'See-around-a-corner' camera prototype unveiled

ByABC News
March 20, 2012, 12:55 PM

— -- Laser experts reported Tuesday that they've now succeeded in using an experimental camera to capture three-dimensional images of objects even when they're hidden around a corner.

Long sought, the camera offers a new approach to visualizing obscured objects or people. In effect, the camera nearly instantaneously knits together reflections of laser light pulses that are bounced off a wall and onto a hidden object to create the pictures.

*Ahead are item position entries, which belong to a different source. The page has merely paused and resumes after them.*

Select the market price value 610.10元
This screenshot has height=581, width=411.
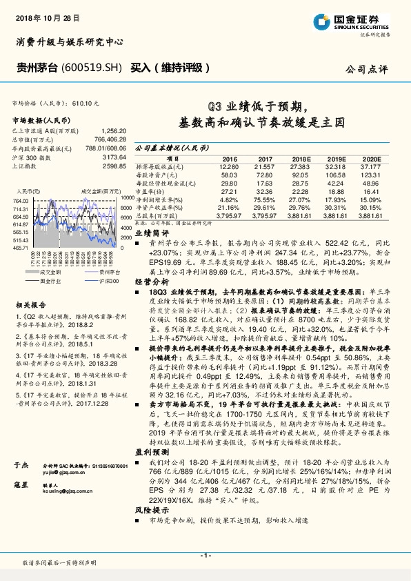click(85, 102)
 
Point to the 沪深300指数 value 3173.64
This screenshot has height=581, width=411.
click(110, 158)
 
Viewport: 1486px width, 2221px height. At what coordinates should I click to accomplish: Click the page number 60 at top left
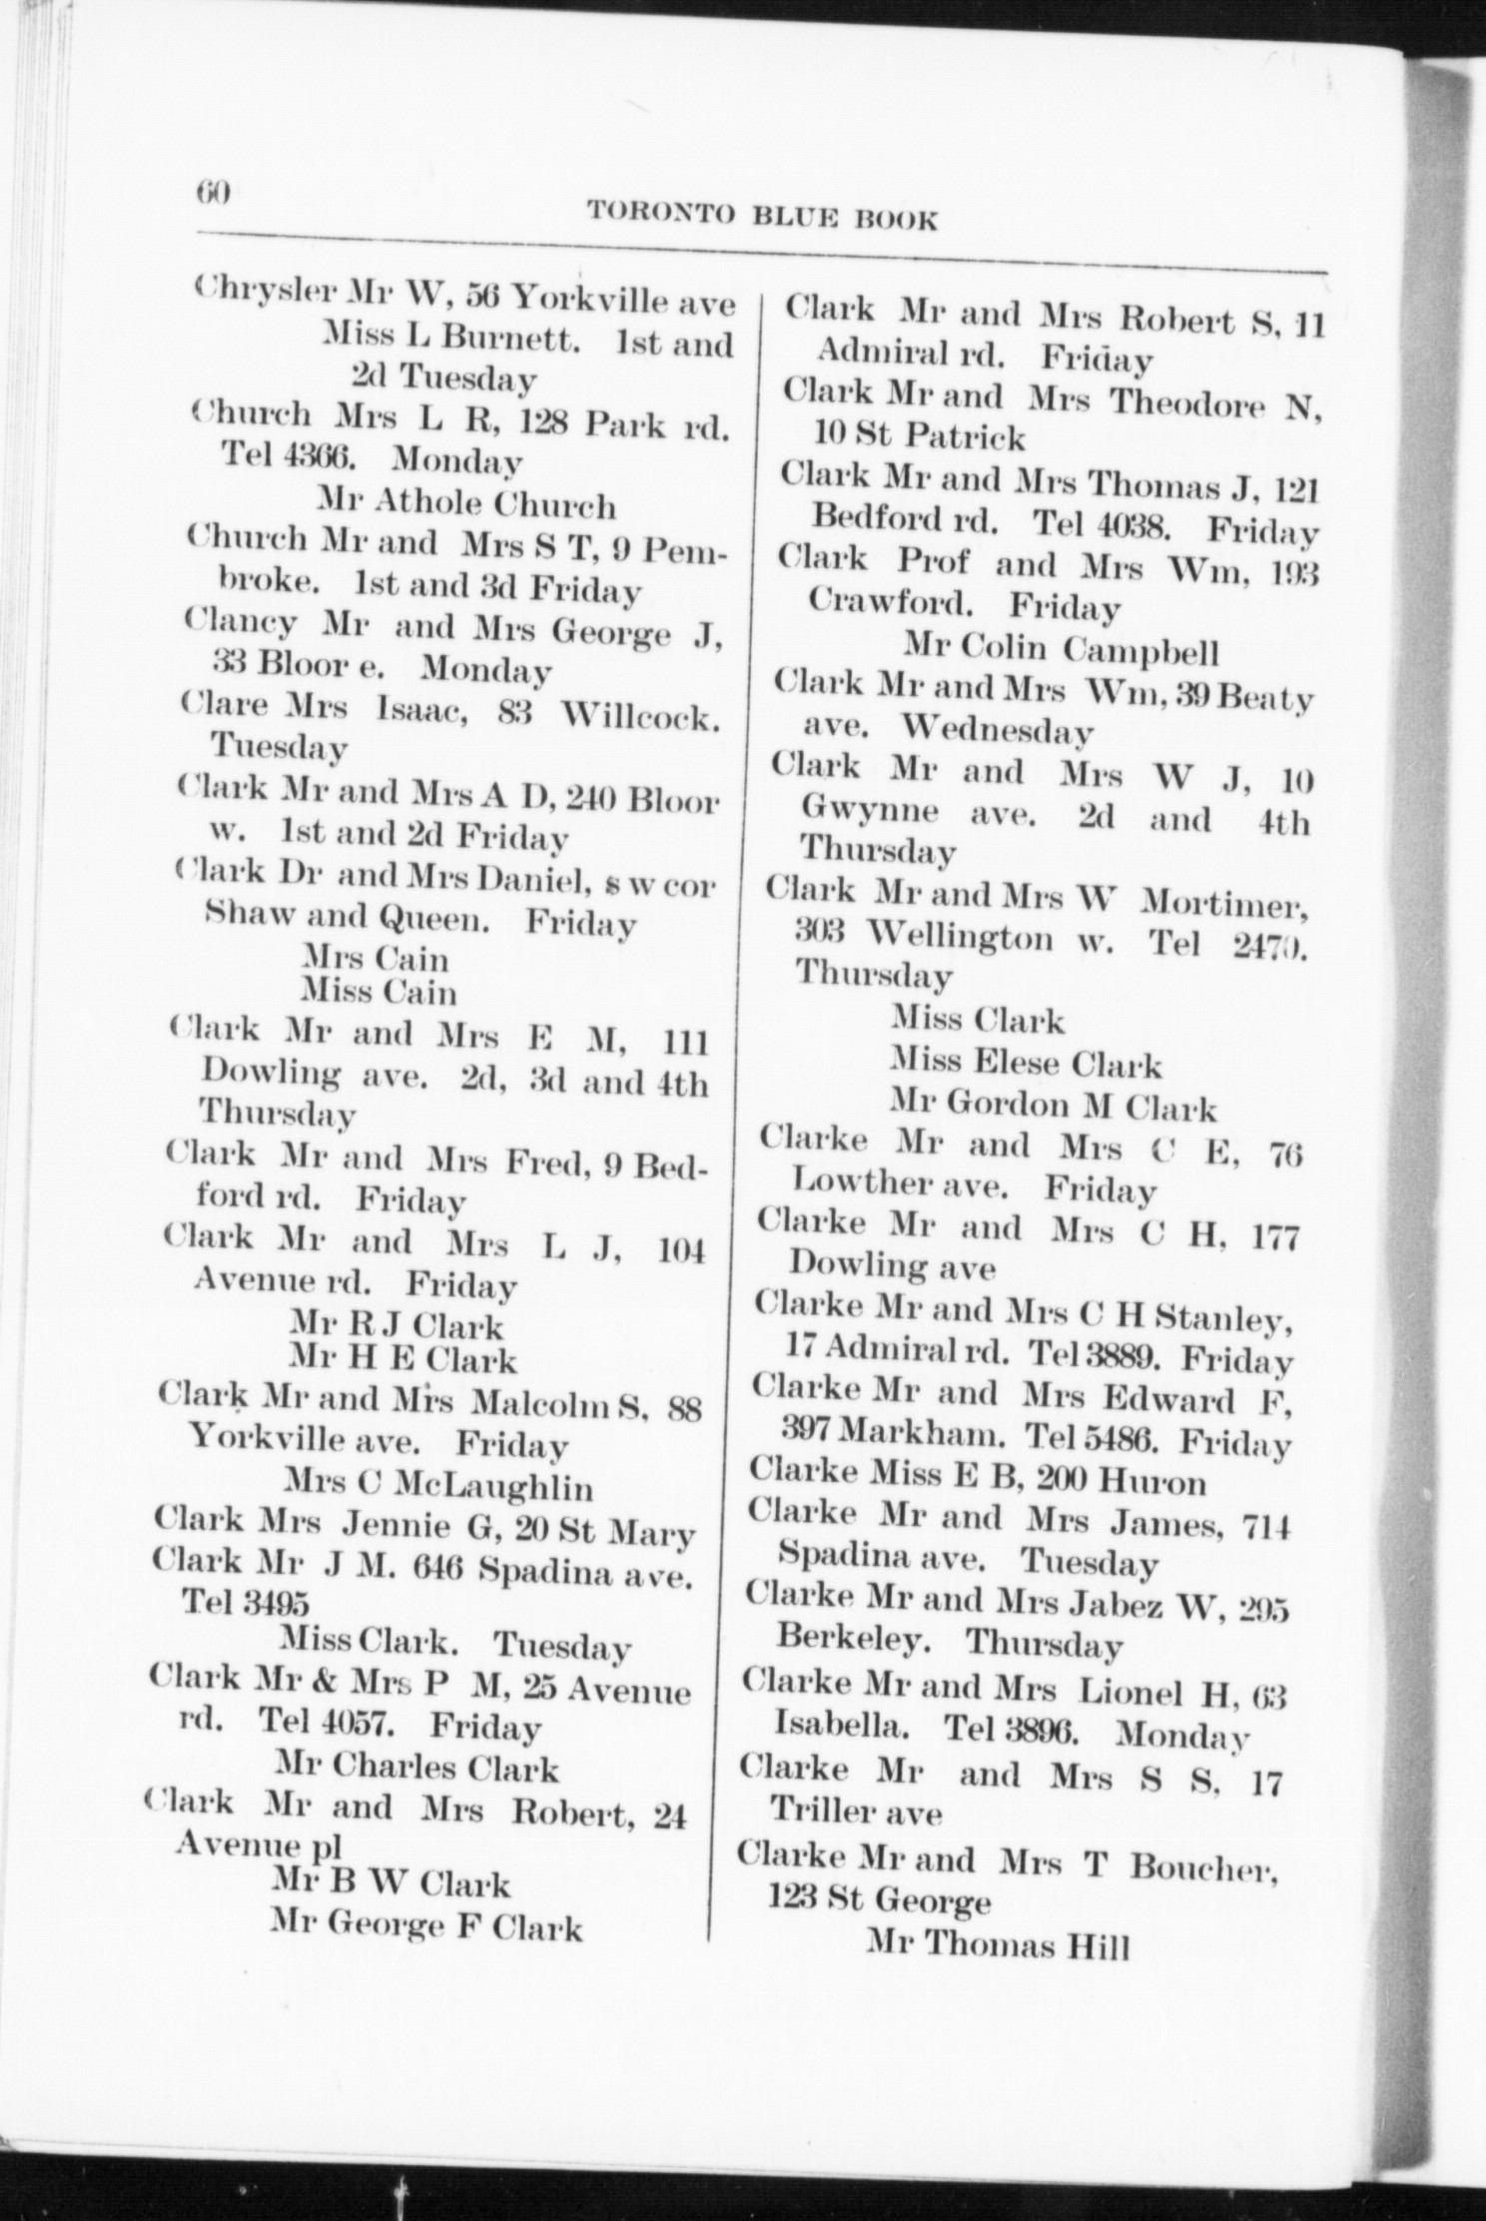click(x=214, y=191)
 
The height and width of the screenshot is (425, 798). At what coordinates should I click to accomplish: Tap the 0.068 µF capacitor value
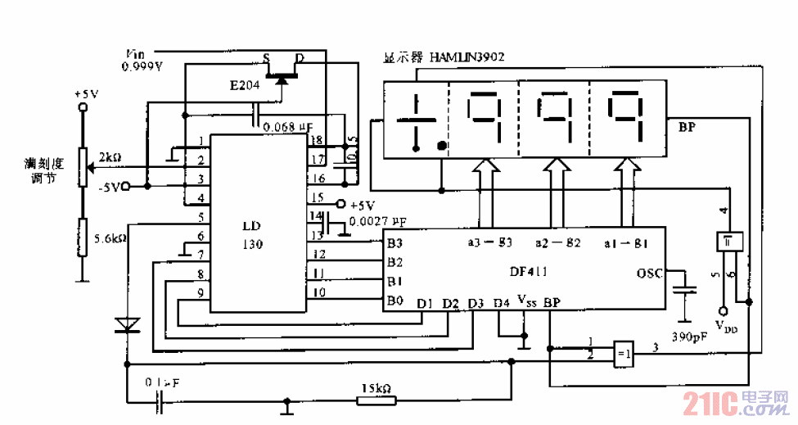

Study lead author Andres Velten of the Morgridge Institute for Research in Madison, Wis., part of the MIT camera technology group that built the device, suggests the technology will initially see applications in high-cost military or search and rescue operation. "For consumer use, there is a lot of miniaturization ahead," Velten says. "It's not going to happen soon." But eventually, he says, "There's no reason why this shouldn't be on your iPhone someday."

First proposed by the study team two years ago, the prototype camera reported in the Nature Communications journal demonstrated the capture of three-dimensional images of an eight-inch mannequin and shorter letters, hidden around a corner. "Two years ago this was only dreams, now there is a real demonstration," says imaging expert Allard Mosk of the University of Twente in The Netherlands, in an e-mail. Says Mosk, who was not part of the study: "amazing research — the ability to reconstruct an image by a reflection of a reasonably flat, diffuse wall."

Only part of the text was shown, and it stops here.